Molecular and Functional Studies of Inhibitory G Protein in RINm5F Cells

Abstract

Inhibitory G proteins (G1) play an important role in cell proliferation. In order to characterize G1 proteins in RINm5F (RIN) cells, we first established RIN cells in cell culture. Immunoblot analysis was performed on extracted G proteins using Western blot techniques and a G1-specific antibody. We identified three prominent bands consistent with three distinct inhibitory α subunits of membrane-bound G protein (G1) in RIN cells. In contrast, we identified only one prominent distinct inhibitory α subunit of G protein in an equal quantity of membrane-protein in our control (normal rat pancreas). In several cell types, G1 is known to mediate the inhibitory action of somatostatin on intracellular cyclic AMP (cAMP) accumulation. Therefore, we studied the action of the long-acting analogue of somatostatin, octreotide (SMS), on basal and 3-isobutyl-1-methylxanthine-stimulated cAMP accumulation in RIN cells. SMS did not inhibit cAMP accumulation or tritiated thymidine incorporation into DNA (TTID) in RIN cells.
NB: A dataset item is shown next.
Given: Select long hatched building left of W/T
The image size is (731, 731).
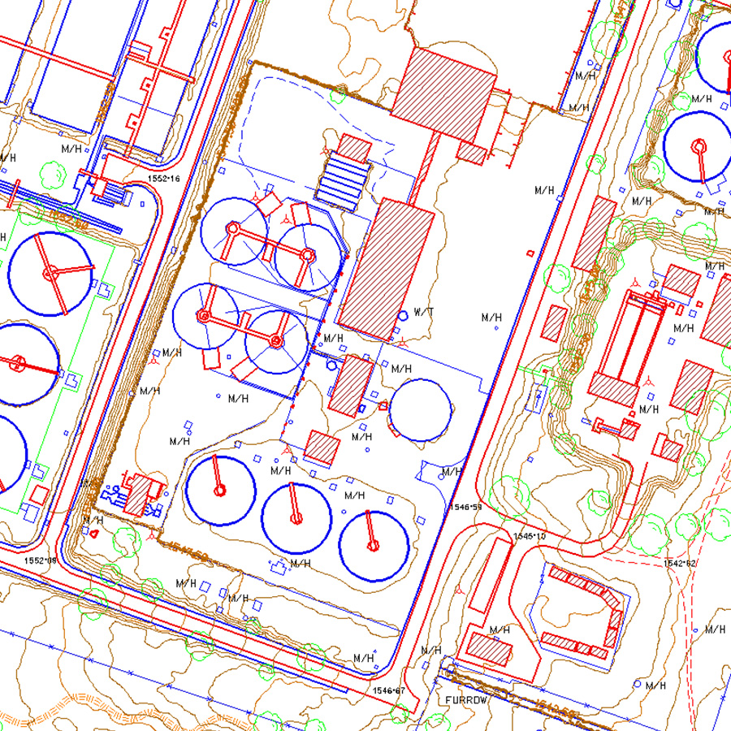Looking at the screenshot, I should 386,270.
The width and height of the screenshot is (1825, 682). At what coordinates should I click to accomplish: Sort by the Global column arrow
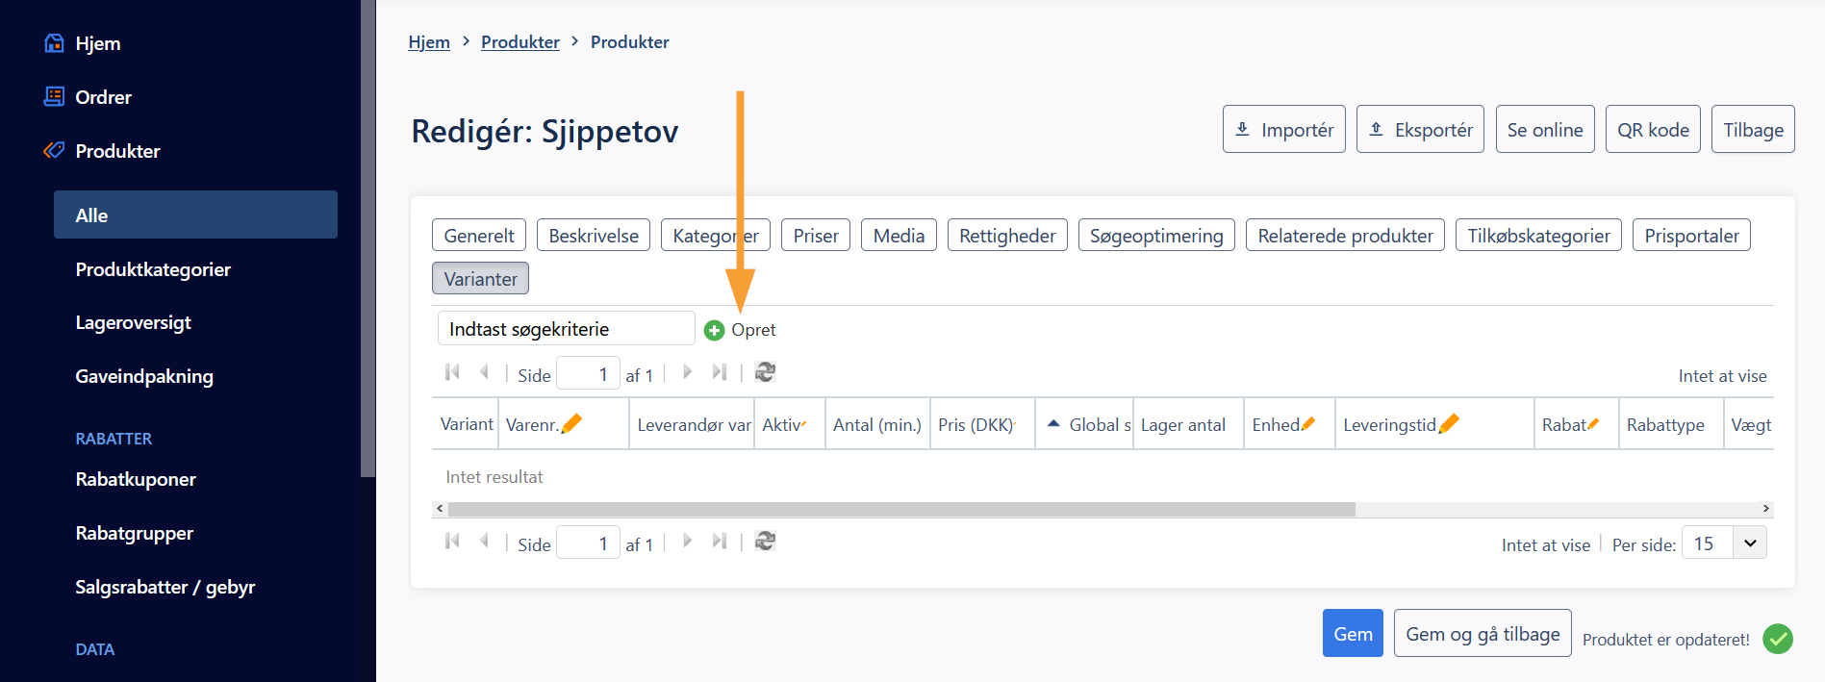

However, when treatment with SMS is supplemented with the nonhydrolyzable analogue of guanine nucleotide, Gpp(NH)p (Gpp), which is known to dissociate G proteins into its constitutive subunits, then SMS + Gpp induced an inhibitory action and significantly reduced cAMP accumulation and TTID. These data are consistent with the concept of qualitatively and functionally altered inhibitory G protein expression in the insulinproducing, islet cell (RINm5F) rat insulinoma tumor cell line. Further study of human tumors will lead to new insights into the clinical implications of G proteinmediated signal transduction in insulinoma.